There are two ways of learning: You can be taught how to do something correctly, or you can be shown the consequences of doing it wrong. In the world of investments, learning from others’ mistakes is cheaper.
Investment scams continue to surface, often hurting those with only modest nest eggs. Most of these schemes involved high-risk finance to property ventures, some involving speculative residential projects. Yet, these investments were often promoted as safe, secure and bank-like. In some cases, the promoters of the schemes extracted high fees (as much as 5 percent) from the vehicles, and engineered related-party transactions that cost the elderly clients millions, without giving them any say in the matter.

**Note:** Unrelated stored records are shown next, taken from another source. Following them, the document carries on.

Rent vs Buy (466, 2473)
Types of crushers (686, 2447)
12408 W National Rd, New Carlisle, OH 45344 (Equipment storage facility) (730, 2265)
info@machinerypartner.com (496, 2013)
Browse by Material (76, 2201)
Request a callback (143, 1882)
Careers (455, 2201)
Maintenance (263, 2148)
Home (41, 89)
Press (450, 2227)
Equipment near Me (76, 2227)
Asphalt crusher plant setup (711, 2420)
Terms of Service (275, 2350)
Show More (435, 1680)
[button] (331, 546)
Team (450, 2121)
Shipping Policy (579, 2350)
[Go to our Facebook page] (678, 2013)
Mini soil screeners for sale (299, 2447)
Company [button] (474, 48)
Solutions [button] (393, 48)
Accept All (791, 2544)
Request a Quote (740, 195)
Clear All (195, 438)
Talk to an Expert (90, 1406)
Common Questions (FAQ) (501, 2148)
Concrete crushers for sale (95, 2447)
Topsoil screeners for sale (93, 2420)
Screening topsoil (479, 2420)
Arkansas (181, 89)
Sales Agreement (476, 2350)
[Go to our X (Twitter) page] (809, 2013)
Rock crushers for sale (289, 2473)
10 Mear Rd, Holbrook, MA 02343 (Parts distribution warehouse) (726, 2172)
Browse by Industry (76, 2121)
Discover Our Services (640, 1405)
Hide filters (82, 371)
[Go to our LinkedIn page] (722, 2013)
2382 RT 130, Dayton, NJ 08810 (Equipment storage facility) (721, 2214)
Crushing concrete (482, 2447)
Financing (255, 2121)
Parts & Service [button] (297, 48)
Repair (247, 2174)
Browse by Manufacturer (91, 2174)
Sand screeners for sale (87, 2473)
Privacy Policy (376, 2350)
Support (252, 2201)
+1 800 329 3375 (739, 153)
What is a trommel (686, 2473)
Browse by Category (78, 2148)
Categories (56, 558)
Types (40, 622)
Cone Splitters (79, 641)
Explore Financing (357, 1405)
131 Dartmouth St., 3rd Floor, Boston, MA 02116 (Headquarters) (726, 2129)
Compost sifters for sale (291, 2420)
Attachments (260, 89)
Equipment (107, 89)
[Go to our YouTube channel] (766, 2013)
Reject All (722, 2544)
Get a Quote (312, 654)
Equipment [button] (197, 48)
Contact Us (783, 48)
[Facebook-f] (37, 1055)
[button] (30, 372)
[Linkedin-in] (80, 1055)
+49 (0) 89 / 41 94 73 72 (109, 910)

Unfortunately, investors often had their entire life savings in a single investment product, which meant there was no safeguard when things went wrong. On top of all this, the schemes were promoted by financial “advisers,” who earned commissions on their sales. The wonder is that these dubious schemes continue to fleece thousands of people five years after the financial crisis exposed the folly of structured and highly conflicted mortgage finance vehicles and securities firms masquerading as banks.
One heartbreaking example was a widow with an autistic son who lost $330,000 in compensation from the death of her husband after she was advised to put the money into a fund linked to a finance company that later failed. The woman is now unable to afford the special education the boy needs and has called on her in-laws to provide emergency child care while she works full time.
The recent new regulations may improve disclosure to investors and remove conflicts of interest around advice, but they are too late to help those hurt by these disasters.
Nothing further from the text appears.